PERNOD RICARD pips mallya’s USL
French firm Pernod Ricard, which owns brands like Absolut, Ballantine’s, Beefeater, Chivas Regal, Jacob’s Creek, Jameson, Kahlua, Royal Salute and Seagram’s, has overtaken Vijay Mallya’s United Spirits to become the most profitable spirits marketer in India last year. According to its financial results filed to the Registrar of Companies, its sales in 2011-12 crossed the $1billion mark, rising 34% to Rs.5,941 crore. On the other hand, its net profit soared 77% to Rs. 593 crore during the period. In comparison, United Spirits reported standalone sales of Rs.7,763 crore last fiscal with a net profit of Rs. 343 crore. On a consolidated basis, its sales during the fiscal 2012 stood at Rs.9,356 crore and net profit amounted to Rs.187.2 crore. Paris-headquartered Pernod Ricard is second to Diageo, which is in the process of acquring United Spirits from Mallya, in the global sweepstakes. Its 2011 revenue was at $11.09 billion compared to Diageo’s $17.28 billion but it claims leadership in the premium segment. That is also the reason for its growing profits in India where the trend towards premiumisation is driving the trend of up-trading from regular to premium IMFL.

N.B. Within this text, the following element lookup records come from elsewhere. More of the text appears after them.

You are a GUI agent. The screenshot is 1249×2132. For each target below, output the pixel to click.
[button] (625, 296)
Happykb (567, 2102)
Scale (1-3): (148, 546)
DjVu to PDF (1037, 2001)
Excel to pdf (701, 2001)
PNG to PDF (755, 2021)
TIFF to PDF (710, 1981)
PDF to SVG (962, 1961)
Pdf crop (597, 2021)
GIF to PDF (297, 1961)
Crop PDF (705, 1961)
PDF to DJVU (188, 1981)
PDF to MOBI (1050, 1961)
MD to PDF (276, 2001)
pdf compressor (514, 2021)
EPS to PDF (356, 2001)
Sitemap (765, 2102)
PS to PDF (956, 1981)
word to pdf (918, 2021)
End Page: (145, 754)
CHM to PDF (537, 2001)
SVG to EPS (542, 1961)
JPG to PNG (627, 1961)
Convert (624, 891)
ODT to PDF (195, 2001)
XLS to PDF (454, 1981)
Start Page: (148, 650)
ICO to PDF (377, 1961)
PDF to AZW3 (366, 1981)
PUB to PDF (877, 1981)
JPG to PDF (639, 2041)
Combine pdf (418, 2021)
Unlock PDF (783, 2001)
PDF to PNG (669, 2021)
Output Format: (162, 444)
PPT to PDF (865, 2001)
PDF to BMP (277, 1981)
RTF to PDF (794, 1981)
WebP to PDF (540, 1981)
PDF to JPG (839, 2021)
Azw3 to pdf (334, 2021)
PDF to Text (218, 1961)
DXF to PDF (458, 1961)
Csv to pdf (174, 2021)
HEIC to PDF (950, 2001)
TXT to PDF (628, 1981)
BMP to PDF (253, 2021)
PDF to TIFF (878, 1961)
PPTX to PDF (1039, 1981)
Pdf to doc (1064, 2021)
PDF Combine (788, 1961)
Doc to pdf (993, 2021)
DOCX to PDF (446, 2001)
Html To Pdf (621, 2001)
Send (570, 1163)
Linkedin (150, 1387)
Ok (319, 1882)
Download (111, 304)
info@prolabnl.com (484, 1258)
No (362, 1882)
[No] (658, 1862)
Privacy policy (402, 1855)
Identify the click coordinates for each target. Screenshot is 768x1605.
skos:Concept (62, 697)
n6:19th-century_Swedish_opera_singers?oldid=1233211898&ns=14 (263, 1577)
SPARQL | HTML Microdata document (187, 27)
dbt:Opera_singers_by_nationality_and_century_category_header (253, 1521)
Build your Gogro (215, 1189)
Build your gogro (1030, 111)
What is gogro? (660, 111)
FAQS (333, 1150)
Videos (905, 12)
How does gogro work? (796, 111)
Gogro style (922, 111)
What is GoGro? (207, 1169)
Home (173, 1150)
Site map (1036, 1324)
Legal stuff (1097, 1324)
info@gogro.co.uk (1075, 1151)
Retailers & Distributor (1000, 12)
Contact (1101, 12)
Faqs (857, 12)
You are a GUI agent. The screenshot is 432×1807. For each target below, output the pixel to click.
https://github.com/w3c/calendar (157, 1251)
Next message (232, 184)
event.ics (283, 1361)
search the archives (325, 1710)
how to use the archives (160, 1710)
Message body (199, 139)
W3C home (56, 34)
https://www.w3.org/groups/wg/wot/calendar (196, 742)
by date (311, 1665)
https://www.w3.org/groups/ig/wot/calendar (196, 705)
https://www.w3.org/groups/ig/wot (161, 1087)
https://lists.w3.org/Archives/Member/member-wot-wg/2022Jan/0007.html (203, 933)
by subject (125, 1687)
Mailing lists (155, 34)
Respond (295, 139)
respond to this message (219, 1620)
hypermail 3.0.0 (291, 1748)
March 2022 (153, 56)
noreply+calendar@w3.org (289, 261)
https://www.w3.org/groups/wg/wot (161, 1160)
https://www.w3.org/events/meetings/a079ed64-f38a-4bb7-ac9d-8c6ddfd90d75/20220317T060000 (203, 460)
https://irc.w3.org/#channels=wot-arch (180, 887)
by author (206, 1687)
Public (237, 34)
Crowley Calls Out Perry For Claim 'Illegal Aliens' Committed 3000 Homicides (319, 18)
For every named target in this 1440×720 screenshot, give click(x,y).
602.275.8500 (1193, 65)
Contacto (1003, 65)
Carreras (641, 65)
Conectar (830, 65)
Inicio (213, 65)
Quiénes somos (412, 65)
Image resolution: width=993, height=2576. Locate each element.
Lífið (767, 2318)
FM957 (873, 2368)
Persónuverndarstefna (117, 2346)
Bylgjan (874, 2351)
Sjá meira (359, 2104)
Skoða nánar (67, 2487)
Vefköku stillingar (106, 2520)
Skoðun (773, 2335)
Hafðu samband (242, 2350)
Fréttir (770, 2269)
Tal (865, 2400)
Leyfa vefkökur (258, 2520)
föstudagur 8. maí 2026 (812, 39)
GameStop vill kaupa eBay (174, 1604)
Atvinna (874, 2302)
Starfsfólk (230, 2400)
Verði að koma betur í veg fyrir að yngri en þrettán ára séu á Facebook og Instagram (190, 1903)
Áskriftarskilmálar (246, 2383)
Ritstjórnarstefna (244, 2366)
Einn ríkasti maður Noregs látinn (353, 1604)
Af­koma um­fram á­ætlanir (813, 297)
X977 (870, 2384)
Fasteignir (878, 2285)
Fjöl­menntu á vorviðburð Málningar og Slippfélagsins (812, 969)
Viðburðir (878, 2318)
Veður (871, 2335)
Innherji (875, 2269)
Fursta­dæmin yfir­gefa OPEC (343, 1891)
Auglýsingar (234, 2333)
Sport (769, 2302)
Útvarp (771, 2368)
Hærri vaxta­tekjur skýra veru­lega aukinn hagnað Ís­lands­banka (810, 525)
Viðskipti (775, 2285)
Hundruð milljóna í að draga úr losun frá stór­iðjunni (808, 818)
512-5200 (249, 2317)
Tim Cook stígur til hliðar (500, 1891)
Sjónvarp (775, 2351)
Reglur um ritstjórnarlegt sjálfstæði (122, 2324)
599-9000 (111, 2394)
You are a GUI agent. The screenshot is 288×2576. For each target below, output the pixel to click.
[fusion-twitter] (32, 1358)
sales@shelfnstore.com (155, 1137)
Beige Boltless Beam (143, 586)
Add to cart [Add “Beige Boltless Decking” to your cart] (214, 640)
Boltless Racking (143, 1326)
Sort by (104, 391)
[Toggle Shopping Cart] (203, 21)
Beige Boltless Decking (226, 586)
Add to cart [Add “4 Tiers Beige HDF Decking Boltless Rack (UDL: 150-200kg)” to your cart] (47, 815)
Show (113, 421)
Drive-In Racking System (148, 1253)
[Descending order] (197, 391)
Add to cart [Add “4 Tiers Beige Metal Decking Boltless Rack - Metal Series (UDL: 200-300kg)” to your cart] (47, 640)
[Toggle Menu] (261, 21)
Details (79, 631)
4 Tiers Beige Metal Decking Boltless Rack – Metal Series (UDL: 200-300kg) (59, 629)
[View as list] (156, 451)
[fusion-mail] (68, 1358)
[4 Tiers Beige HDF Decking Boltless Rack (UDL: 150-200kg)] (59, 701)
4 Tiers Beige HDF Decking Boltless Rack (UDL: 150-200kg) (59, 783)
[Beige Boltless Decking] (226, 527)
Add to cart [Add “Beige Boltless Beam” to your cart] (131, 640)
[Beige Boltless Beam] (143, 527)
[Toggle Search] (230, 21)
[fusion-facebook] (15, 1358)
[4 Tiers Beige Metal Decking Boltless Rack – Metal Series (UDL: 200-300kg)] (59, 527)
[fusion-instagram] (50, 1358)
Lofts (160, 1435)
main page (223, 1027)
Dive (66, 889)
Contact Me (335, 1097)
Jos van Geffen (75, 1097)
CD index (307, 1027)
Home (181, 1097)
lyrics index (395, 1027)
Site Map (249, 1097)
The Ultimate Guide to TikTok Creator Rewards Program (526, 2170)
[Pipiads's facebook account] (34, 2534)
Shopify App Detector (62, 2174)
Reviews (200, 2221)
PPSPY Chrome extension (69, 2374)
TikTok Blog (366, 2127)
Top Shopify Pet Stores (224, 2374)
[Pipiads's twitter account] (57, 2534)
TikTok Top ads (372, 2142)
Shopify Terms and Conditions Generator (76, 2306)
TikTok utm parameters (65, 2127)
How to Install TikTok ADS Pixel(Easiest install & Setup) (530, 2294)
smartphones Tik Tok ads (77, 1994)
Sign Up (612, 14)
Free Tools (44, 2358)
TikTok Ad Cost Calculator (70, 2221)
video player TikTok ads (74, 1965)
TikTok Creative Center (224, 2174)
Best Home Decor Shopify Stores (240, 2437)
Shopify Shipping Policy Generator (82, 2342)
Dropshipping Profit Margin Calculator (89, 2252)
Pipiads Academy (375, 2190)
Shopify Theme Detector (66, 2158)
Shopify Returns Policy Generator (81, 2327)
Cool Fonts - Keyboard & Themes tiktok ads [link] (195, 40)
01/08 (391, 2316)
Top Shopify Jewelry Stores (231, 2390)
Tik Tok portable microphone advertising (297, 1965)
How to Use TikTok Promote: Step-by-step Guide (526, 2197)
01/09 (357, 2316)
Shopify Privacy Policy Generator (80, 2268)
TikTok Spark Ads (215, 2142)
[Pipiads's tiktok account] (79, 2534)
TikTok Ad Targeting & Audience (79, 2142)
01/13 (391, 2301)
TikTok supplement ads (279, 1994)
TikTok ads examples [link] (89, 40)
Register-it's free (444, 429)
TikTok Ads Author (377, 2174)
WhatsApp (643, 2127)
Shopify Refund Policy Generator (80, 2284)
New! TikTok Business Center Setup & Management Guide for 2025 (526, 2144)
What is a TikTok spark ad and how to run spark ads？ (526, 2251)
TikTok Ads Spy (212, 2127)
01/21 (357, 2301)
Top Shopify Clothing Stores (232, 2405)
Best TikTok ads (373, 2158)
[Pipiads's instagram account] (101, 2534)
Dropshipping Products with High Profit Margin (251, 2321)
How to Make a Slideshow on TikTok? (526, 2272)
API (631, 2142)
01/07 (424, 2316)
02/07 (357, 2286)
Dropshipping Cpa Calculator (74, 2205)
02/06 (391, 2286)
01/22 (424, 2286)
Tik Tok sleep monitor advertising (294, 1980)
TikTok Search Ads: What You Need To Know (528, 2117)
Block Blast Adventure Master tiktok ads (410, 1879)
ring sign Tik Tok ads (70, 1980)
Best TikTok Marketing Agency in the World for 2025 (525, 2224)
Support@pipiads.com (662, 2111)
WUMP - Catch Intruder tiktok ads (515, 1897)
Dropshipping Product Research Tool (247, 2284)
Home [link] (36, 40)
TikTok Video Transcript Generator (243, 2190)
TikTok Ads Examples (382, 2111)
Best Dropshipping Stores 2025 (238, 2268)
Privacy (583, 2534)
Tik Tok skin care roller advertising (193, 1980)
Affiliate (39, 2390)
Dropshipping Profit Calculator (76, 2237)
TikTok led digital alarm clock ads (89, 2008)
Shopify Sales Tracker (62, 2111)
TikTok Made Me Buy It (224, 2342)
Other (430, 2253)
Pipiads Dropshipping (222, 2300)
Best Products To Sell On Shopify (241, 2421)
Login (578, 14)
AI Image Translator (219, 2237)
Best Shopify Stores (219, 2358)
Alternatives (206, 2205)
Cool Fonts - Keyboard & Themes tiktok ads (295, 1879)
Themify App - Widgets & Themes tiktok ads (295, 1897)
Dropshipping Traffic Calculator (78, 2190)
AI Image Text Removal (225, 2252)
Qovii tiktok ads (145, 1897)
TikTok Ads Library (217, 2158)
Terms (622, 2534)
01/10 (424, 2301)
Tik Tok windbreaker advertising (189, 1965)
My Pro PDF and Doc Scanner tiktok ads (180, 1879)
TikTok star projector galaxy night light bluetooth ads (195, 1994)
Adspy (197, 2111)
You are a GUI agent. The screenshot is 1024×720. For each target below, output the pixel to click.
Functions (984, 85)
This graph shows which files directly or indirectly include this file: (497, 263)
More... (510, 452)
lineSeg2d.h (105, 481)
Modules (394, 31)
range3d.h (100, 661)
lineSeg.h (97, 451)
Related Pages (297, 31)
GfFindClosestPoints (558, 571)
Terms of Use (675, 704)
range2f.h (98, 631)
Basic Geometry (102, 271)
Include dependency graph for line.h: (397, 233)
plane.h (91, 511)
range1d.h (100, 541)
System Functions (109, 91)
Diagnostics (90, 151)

MEDIA INDUSTRY TO GROW 11.8% MOVEMENTS PAGE
The media and entertainment (M&E) industry is likely to grow at a marginally lower pace this year at 11.8% over 2012, and will touch Rs.91,700 crore, says a Ficci-KPMG report. Last year, the domestic M&E industry grew at 12.6% to Rs.82,000 crore from Rs. 72,800 crore the year before, said the report. The report is bullish about the future, saying the sector is poised to clip at a healthy CAGR of 15.2% to reach Rs.1,66,100 crore or Rs.1.67 trillion by 2017. Hoping to overcome the sluggish conditions of the past year, the industry is aiming to cash in on the impetus introduced by digitization, continued growth of regional media, upcoming elections, continued strength in the film sector and fast increasing new media businesses among other contributing factors. The report states that Radio is anticipated to see a spurt in growth at a CAGR of 16.6% in the 12th Plan period (2012-17), post the rollout of Phase 3 licensing. The report pointed out that total advertising spend across media was Rs.327.4 billion in 2012 but advertising declined 4% as it grew only 9% (2012) as against 13% (2012) and 17% (2010). Print advertising continues to be the largest beneficiary with a total advertising share of 46% of the advertising pie at Rs.150 billion, the report said.